LINK: http://www.junkyardgenius.com/charging/alt02.html

LINK: http://www.junkyardgenius.com/charging/alt03.html


-------------

Since it's NOT practical to apply electrical current to the Rotor during operation when that alternator is at the top of a 'Mast',

And since you are NOT trying to regulate the output, but make the alternator produce as much power as possible at all times,
Then you replace the electro magnet windings with a permanent magnet that requires no electrical power to operate,
And the unit will produce as much energy as possible at all times.

You will be at 100% magnetic field at all times, so when the rotor is TURNING,
You will produce the maximum electrical current possible for the rotor speed.
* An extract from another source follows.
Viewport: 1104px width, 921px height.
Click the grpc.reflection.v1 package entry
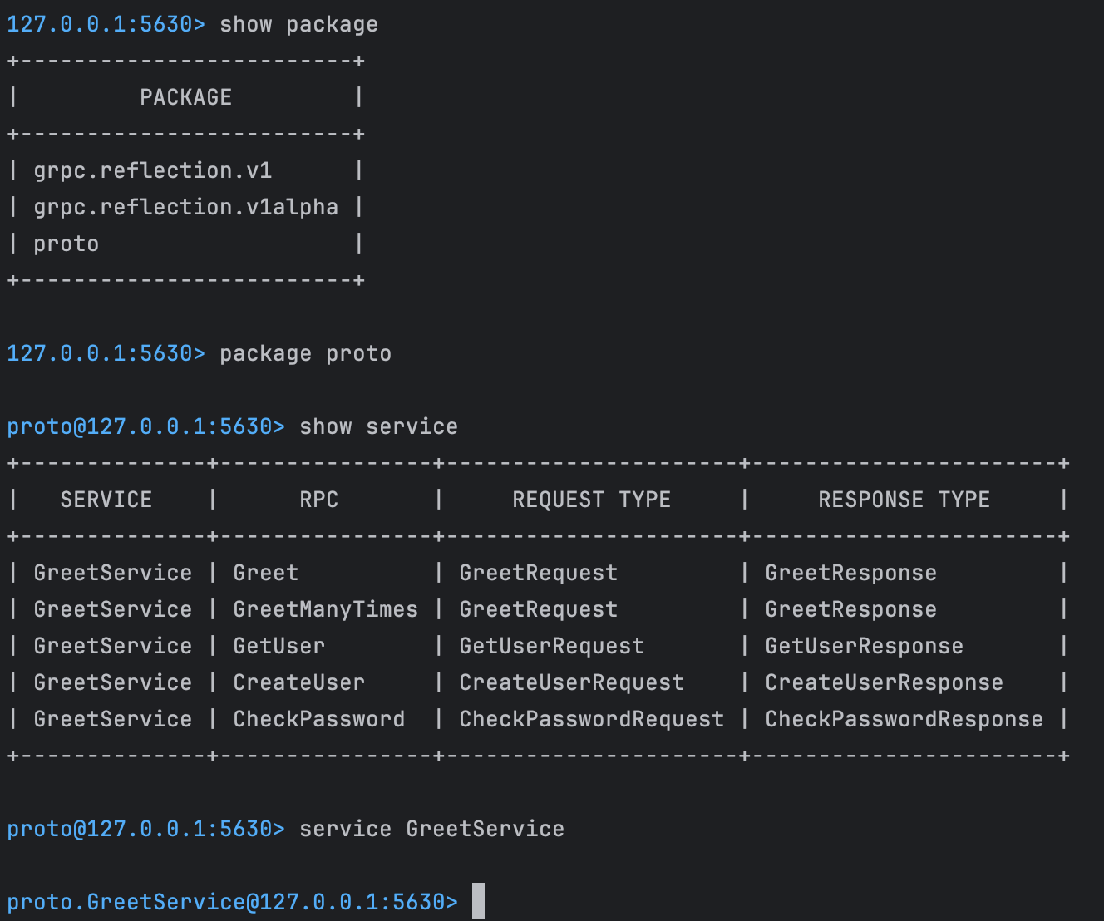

-----------------------------

An engine fan is virtually worthless...
I leaned this the hard way a long time ago.

A simple blade arbor (replaces the pulley), with LONG, THIN blades will produce more 'Swept' area, and turn your generator more efficiently.
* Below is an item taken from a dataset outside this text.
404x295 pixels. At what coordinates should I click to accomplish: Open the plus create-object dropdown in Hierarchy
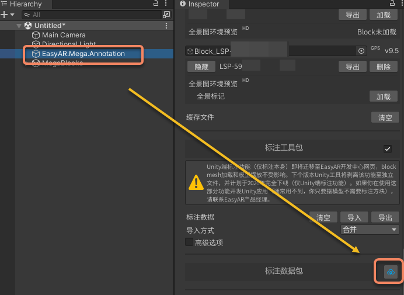(6, 15)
I've carved blades out of wood, made them out of PVC tubing (plumbing pipe), and I've purchased blade/mount kits.

It's VERY EASY to cut out layers of thin sheet metal to make your arbor/hub,
And cut PVC pipe for blades, 
There are 'You Tube' videos showing how this is done all over the place...

---------------------------

Now, engine 'Alternators' are designed to produce AMPERAGE at low voltage.
Most of us want higher voltage...

AND,
We are dealing with MUCH lower shaft speeds...
So rewinding the STATOR, the 'Coils' in the alternator will produce higher voltages at less amperage...
Making the unit more efficient.

I suggest you start with an INDUSTRAL or COMMERCIAL alternator, something off a big truck or piece of heavy equipment,
They have ROLLER BEARINGS instead of bushings, so they last a LOT longer,
And they have LARGER WINDING POCKETS so you can pack more wire into the 'Stator' and produce more voltage.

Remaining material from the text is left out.